The dart 100 can also include one or more wipers 112 (also known as wiper fins or wiper cups). The wipers 112 can function to separate two different wellbore fluids and “wipe” or remove residual fluid on the inside of a tubing string. Although shown with two wipers 112 in the drawings, it is to be understood that a plurality of wipers 112 can be included on the dart 100. The wipers 112 can extend circumferentially around the outside of the body 110. The O.D. of the wipers 112 can be the same or different. Different sized wipers can be used to wipe different sized tubing strings. The wipers 112 can be made of commonly known materials, for example, natural or synthetic rubber or urethane elastomers that provide flexibility to the wipers. A variety of wipers 112 known to those skilled in the art can be used for the dart 100. The geometric shape of the wipers 112 can vary. The angle at which the wipers 112 extend away from the body 110 towards the I.D. of the tubing or casing string can also vary and be selected such that the wipers engage in a wiping action on the inside of the tubing or casing string. The thickness of the wipers 112 can also vary. The shape, angle, thickness, and total number of wipers 112 can be selected to provide multiple external steps or compound angles targeted at multiple inner diameters the dart 100 must pass through. In this manner, the wipers 112 can engage with a variety of different inner diameters and function to wipe the inside of different sized tubing or casing strings.

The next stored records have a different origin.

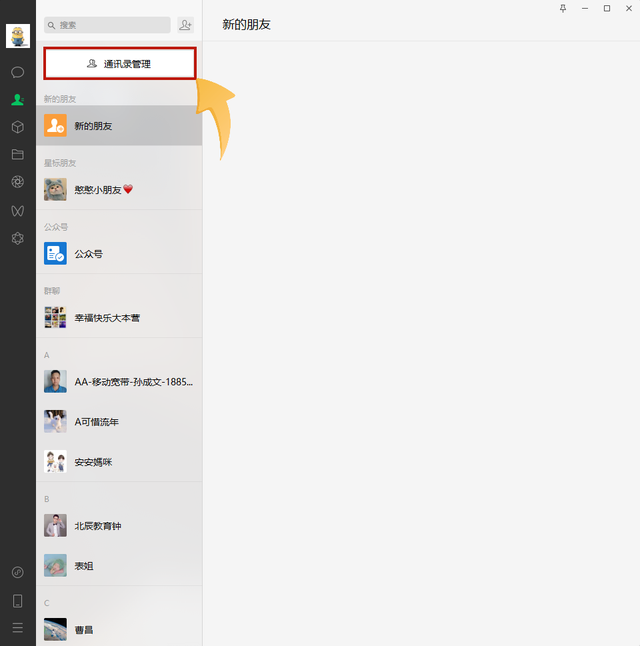Pin the window with the pushpin icon
This screenshot has width=640, height=646.
(x=563, y=8)
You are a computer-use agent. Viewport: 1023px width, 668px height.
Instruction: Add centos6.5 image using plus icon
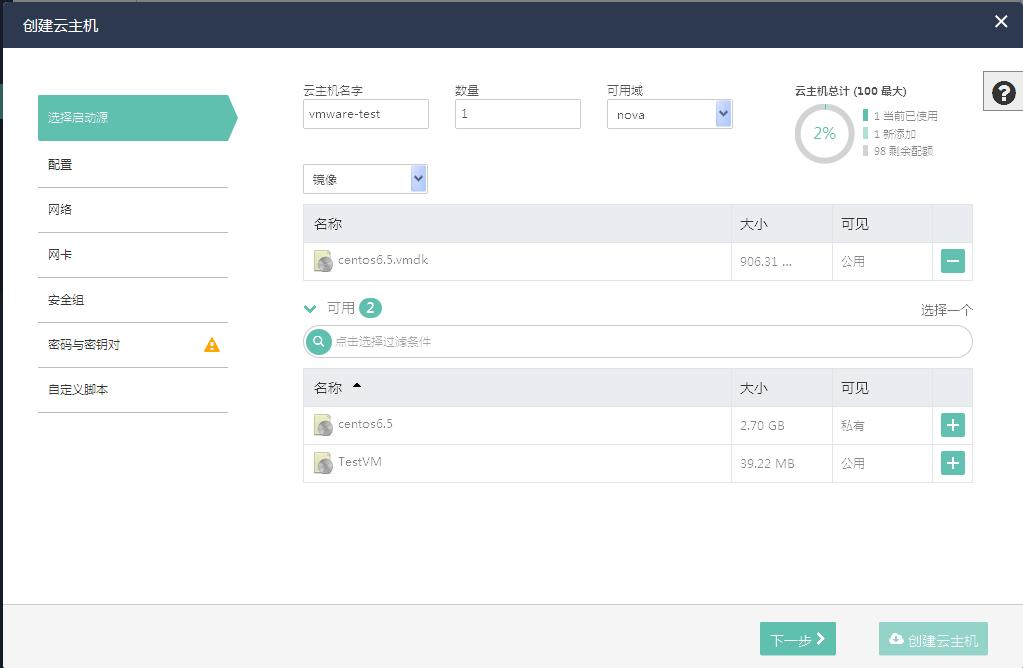pos(952,426)
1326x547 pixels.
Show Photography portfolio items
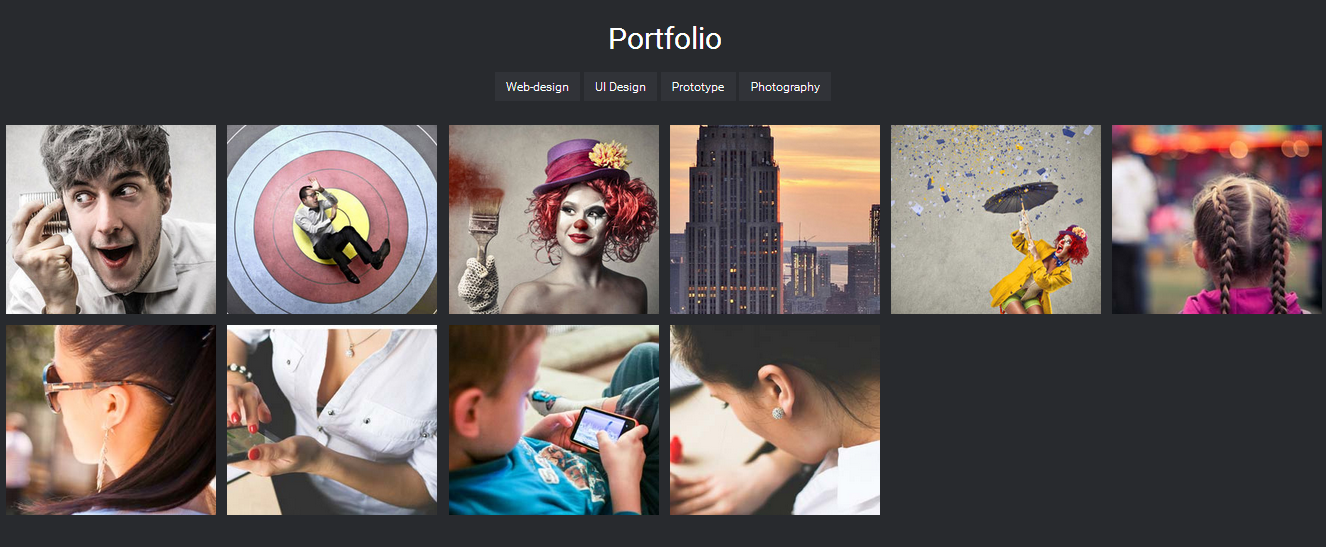[785, 87]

The dart 100 also includes a tool activator 120. Still with reference to FIG. 1, the tool activator 120 can include a first section 121, a second section 122, and a third section 123. The tool activator 120 can also include a fourth section 124, a fifth, sixth, seventh, and so on sections (not shown). As will be discussed in more detail below, the tool activator 120 preferably includes at least three sections. The tool activator 120 can be made from a variety of materials including, but not limited to, metals, metal alloys, and hardened plastics or composites. Metals and metal alloys can be selected from aluminum, steel, or cast iron.

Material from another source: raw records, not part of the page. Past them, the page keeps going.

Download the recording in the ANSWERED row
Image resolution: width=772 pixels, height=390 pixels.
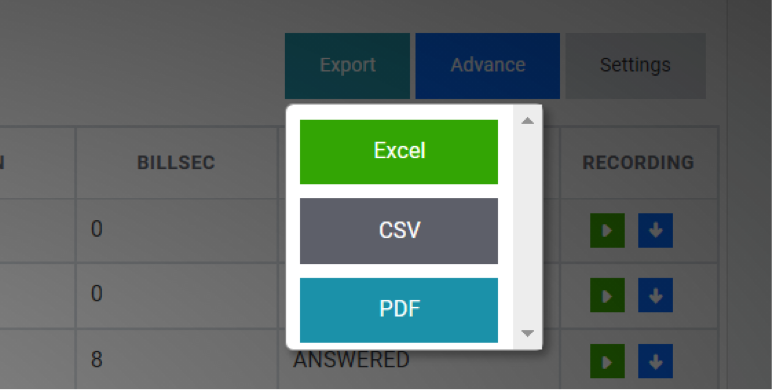tap(655, 361)
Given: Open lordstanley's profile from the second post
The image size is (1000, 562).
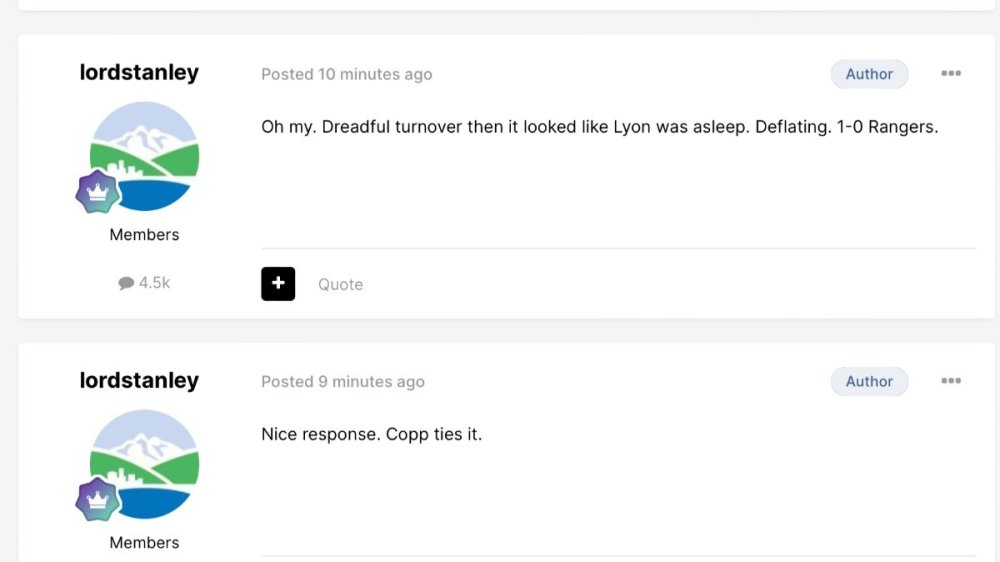Looking at the screenshot, I should 139,381.
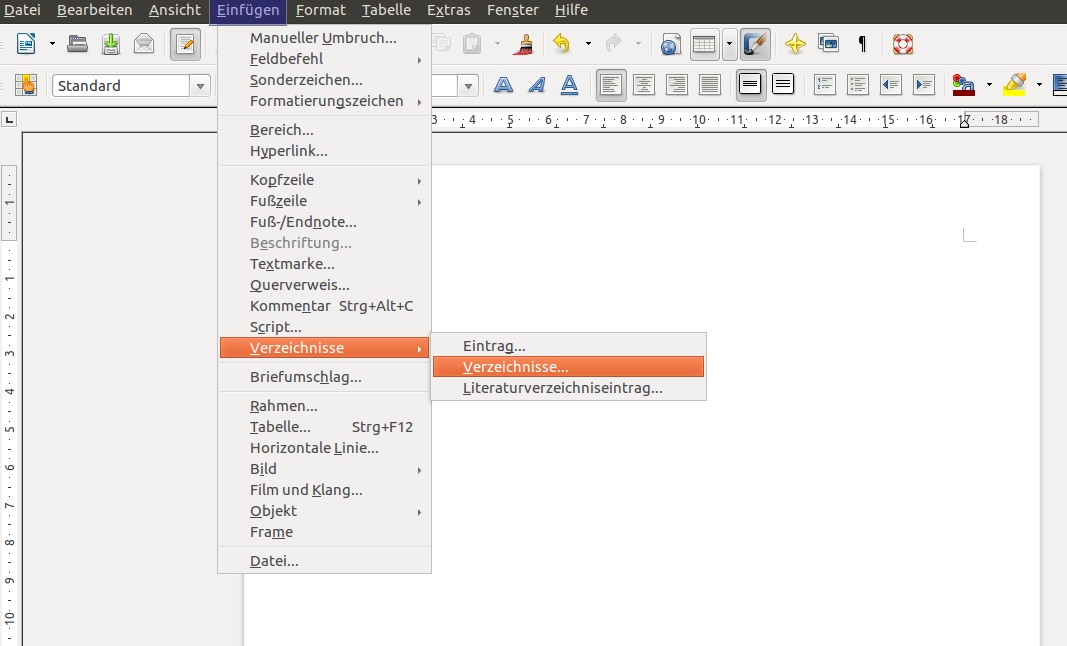Expand the table insert dropdown arrow
The image size is (1067, 646).
[730, 44]

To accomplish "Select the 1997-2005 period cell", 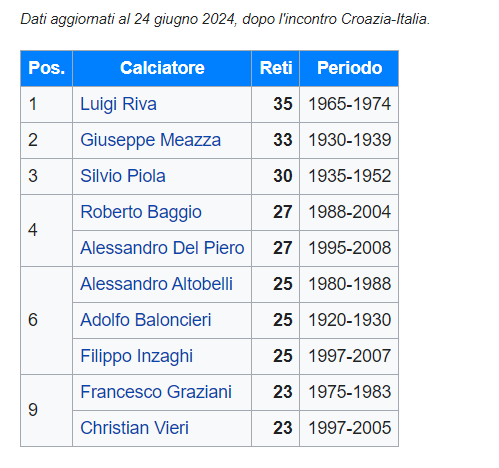I will point(349,428).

FIG. 2 is a cross-sectional view of the dart 100. As can be seen, the tool activator 120 is releasably connected to the body 110 by a frangible device 130. The tool activator 120 is releasably connected to a second end of the body 110 opposite of the nose 114. The frangible device 130 can be any device that is capable of withstanding a predetermined amount of force and capable of releasing at a force above the predetermined amount of force. The frangible device 130 can be, for example, a shear pin, a shear screw, a shear ring, a load ring, a lock ring, a pin, or a lug. There can also be more than one frangible device 130 that connects the tool activator 120 to the body 110. The frangible device 130 or multiple frangible devices can be selected based on the force rating of the frangible device, the total number of frangible devices used, and the predetermined amount of force needed to release or shear the frangible device. For example, if the total force required to break or shear the frangible device is 15,000 pounds force (lbf) and each frangible device has a rating of 5,000 lbf, then a total of three frangible devices may be used.

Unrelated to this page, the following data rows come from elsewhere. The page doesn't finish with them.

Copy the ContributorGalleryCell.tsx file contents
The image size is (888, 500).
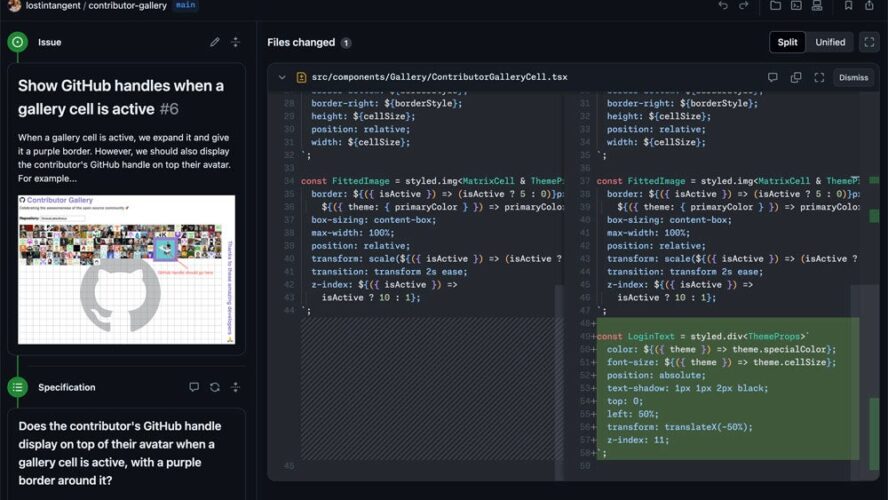(796, 78)
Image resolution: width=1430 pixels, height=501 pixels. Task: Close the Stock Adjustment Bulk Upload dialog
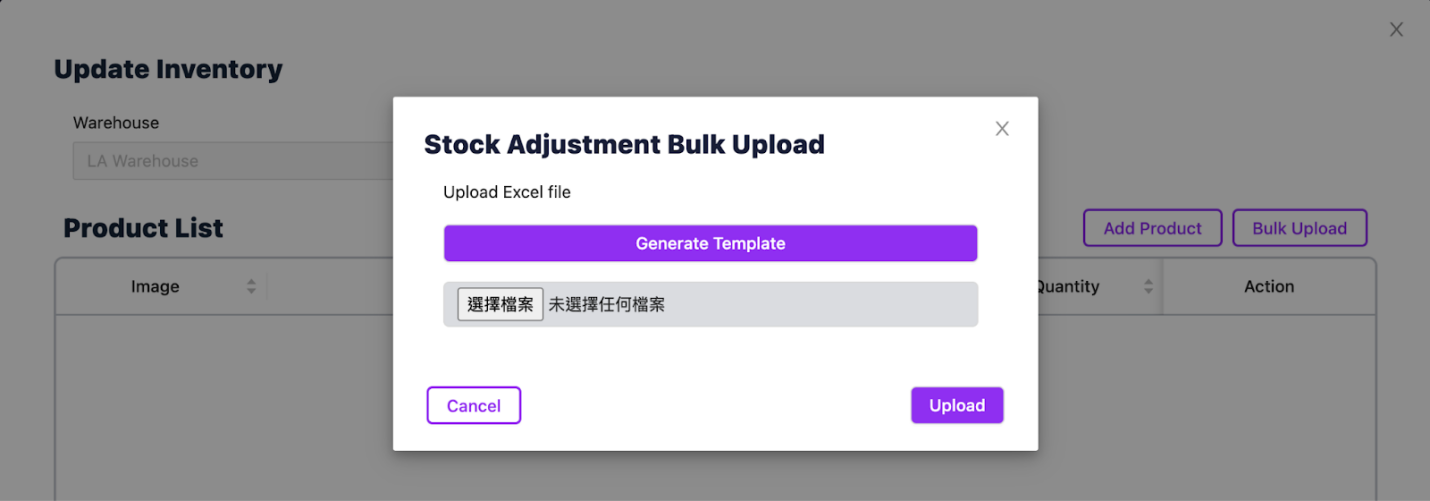pyautogui.click(x=1002, y=129)
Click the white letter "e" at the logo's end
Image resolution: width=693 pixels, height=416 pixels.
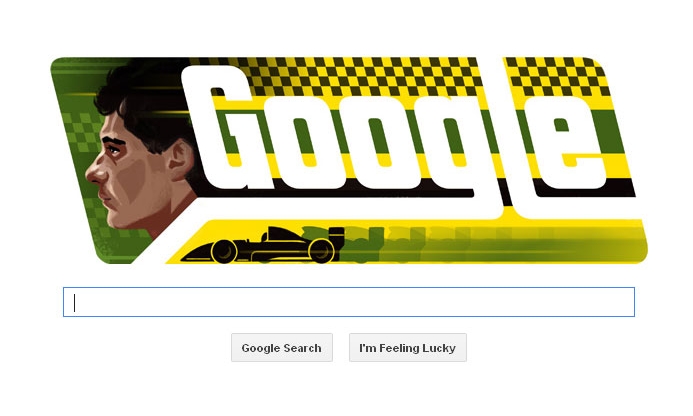coord(568,144)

The frangible device 130 spans from a recess 131 located within an inner diameter of a section of the tool activator 120 to a recess 132 located within an outside of the body 110. According to any of the embodiments, at least one frangible device 130 releasably connects every section 121, 122, 123, and 124 to the body 110. In this manner the dart 100 and each section 121/122/123/124 of the tool activator 120 has structural integrity until the pressure in the tubing string is sufficient to shear the frangible devices 130. According to these embodiments, there would be a total of four frangible devices 130, four recesses 131 (one for each of the four sections 121/122/123/124), and four recesses 132 on the body 110 that correspond to the recesses 131 on the sections 121/122/123/124. It is to be understood that if the tool activator 120 includes more than four sections, then the total number of frangible devices 130 included can be greater than four.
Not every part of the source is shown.